From the Journals

Cognitive Breakdown: The New Memory Condition Primary Care Needs to Know


 

FROM BRAIN COMMUNICATION

Patients experiencing memory problems often come to neurologist David Jones, MD, for second opinions. They repeat questions and sometimes misplace items. Their primary care clinician has suggested they may have Alzheimer’s disease or something else.

In many cases, Dr. Jones, a neurologist with Mayo Clinic in Rochester, Minnesota, performs a series of investigations and finds the patient instead has a different type of neurodegenerative syndrome, one that progresses slowly, seems limited chiefly to loss of memory, and which tests show affects only the limbic system.

The news of diagnosis can be reassuring to patients.

“Memory problems are not always Alzheimer’s disease,” Dr.
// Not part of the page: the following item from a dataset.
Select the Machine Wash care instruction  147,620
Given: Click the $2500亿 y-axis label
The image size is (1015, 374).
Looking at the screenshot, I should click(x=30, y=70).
Jones said. “It’s important to broaden the differential diagnosis and seek diagnostic clarity and precision for patients who experience problems with brain functioning later in life.”

Dr. Jones and colleagues recently published clinical criteria for what they call limbic-predominant amnestic neurodegenerative syndrome (LANS).

Various underlying etiologies are known to cause degeneration of the limbic system, the most frequent being a buildup of deposits of the TAR DNA-binding protein 43 (TDP-43) protein referred to as limbic-predominant, age-related TDP-43 encephalopathy neuropathological change (LATE-NC). LATE-NC first involves the amygdala, followed by the hippocampus, and then the middle frontal gyrus, and is found in about 40% of autopsied brains in people over age of 85 years.

By contrast, amnestic syndromes originating from neocortical degeneration are largely caused by neuropathological changes from Alzheimer’s disease and often present with non-memory features.

Criteria for LANS

Broken down into core, standard, and advanced features

Core clinical features:

The patient must present with a slow, amnestic, predominant neurodegenerative syndrome — an insidious onset with gradual progression over 2 or more years — without another condition that better accounts for the clinical deficits.

Standard supportive features:

1. Older age at evaluation.

  • Most patients are at least the age of 75 years. Older age increases the likelihood that the amnestic syndrome is caused by degeneration of the limbic system.

2. Mild clinical syndrome.

  • A diagnosis of mild cognitive impairment or mild amnestic dementia (ie, a score of ≤ 4 on the Clinical Dementia Rating Sum of Boxes [CDR-SB]) at the first visit.

3. Hippocampal atrophy out of proportion to syndrome severity.

  • Hippocampal volume was smaller than expected on MRI, compared with the CDR-SB score.

4. Mildly impaired semantic memory.

Advanced supportive features:

1.Limbic hypometabolism and absence of neocortical degenerative pattern on fludeoxyglucose-18-PET imaging.

2. Low likelihood of significant neocortical tau pathology.

Dr. Jones and colleagues also classified a degree of certainty for LANS to use when making a diagnosis. Those with the highest likelihood meet all core, standard, and advanced features.

Patients with a high likelihood of having LANS meet core features, at least three standard features and one advanced feature; or meet core features, at least two standard features as well as two advanced features. Those with a moderate likelihood meet core features and at least three standard features or meet core features and at least two standard features and one advanced feature. Those with a low likelihood of LANS meet core features and two or fewer standard features.

To develop these criteria, the group screened 218 autopsied patients participating in databases for the Mayo Clinic Study of Aging and the multicenter Alzheimer’s Disease Neuroimaging Initiative. They conducted neuropathological assessments, reviewed MRI and PET scans of the brains, and studied fluid biomarkers from samples of cerebrospinal fluid.

In LANS, the neocortex exhibits normal function, Dr. Jones said. High-level language functions, visual spatial functions, and executive function are preserved, and the disease stays mild for many years. LANS is highly associated with LATE, for which no biomarkers are yet available.

The National Institute on Aging in May 2023 held a workshop on LATE, and a consensus group was formed to publish criteria to help with the diagnosis. Many LANS criteria likely will be in that publication as well, Dr. Jones said.

Several steps lay ahead to improve the definition of LANS, the authors wrote, including conducting prospective studies and developing clinical tools that are sensitive and specific to its cognitive features. The development of in vivo diagnostic markers of TDP-43 pathology is needed to embed LANS into a disease state driven by LATE-NC, according to Dr. Jones’ group. Because LANS is newly defined, clinical trials are needed to determine the best treatments.